I have gone through various news websites to find out how Nigerians are responding to the report and the NPF’s reactions to it; and I’m sure I don’t have to tell Moshood that derision and disgust are widespread.
Nobody seems to have anything positive to say about our boys in blue and black! Tales of police extortion, corruption in general, violence, incompetence and collusion with criminals abound on the internet.
Police officers are supposed to be respected members of society. Police officers should be regarded as the partners and protectors of the law-abiding majority. But they are seen by most Nigerians as partners and protectors of criminals…and as predatory, stupid, useless and dangerous.

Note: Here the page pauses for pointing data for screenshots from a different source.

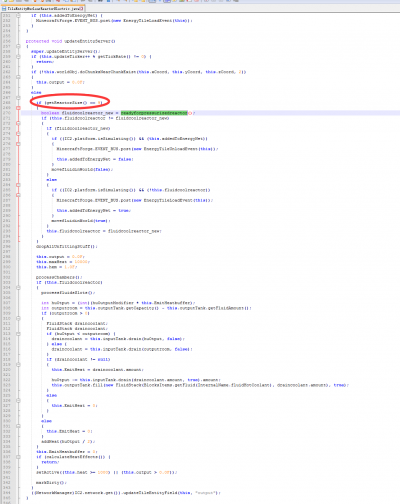Image resolution: width=400 pixels, height=504 pixels.
Task: Click on the processChambers call line
Action: tap(59, 277)
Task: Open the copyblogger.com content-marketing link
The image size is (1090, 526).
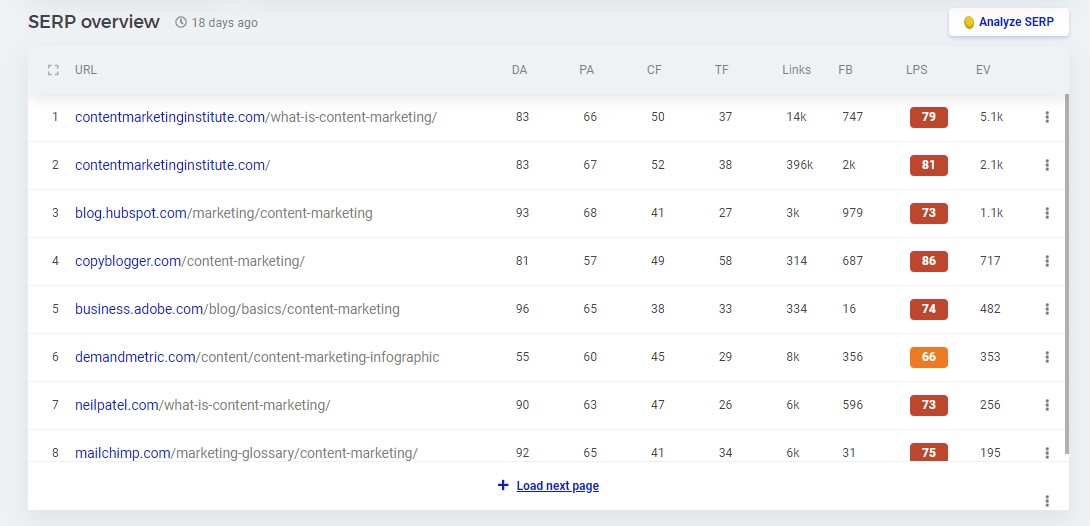Action: click(x=189, y=261)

Having said this, I’d like to put in a good word for Nigerian police officers.
I was kidnapped in Port Harcourt two years ago and have subsequently been deeply touched by the moral and practical support that I personally have received from various senior, junior and middle-ranking policemen and women.
If only ALL Nigerian policemen and women could be as nice to ALL Nigerians, the NPF would inspire confidence and improve its terrible reputation.
To be fair, the NPF suffers from a chronic lack of resources. And police officers suffer so much poverty while they are risking their lives for us. It is difficult to be honest and to excel when you are under terrible pressure.
By the way, the report also took a swipe at our political class by declaring that: “High levels of political terror have been an issue for Nigeria since 1993.”
If only the politicians who inflict misery on the populace could concentrate on the need to provide regular on-the-ground police officers with better training, better money, better todays and brighter tomorrows.
Men of substance
The Financial Times, a British newspaper, hosted an Africa Summit in London last month. Vice President Osinbajo was the main attraction and gave a terrific keynote speech. The man oozes class, competence and integrity. He really impressed the foreigners and made me feel so proud to be Nigerian.
Godwin Obaseki, the Governor of Edo State, also attended the above event; and the thing that struck me about him was how refreshingly modest and low-key he was.
He didn’t have an entourage. He wasn’t surrounded by aides. There were no security guards aggressively repelling anyone who dared to approach him.
Obaseki just quietly mingled with other Summit participants and chatted to anyone who wanted to talk to him. My instincts, which are usually sound, tell me that this intelligent, charming political CEO will do very well for his state.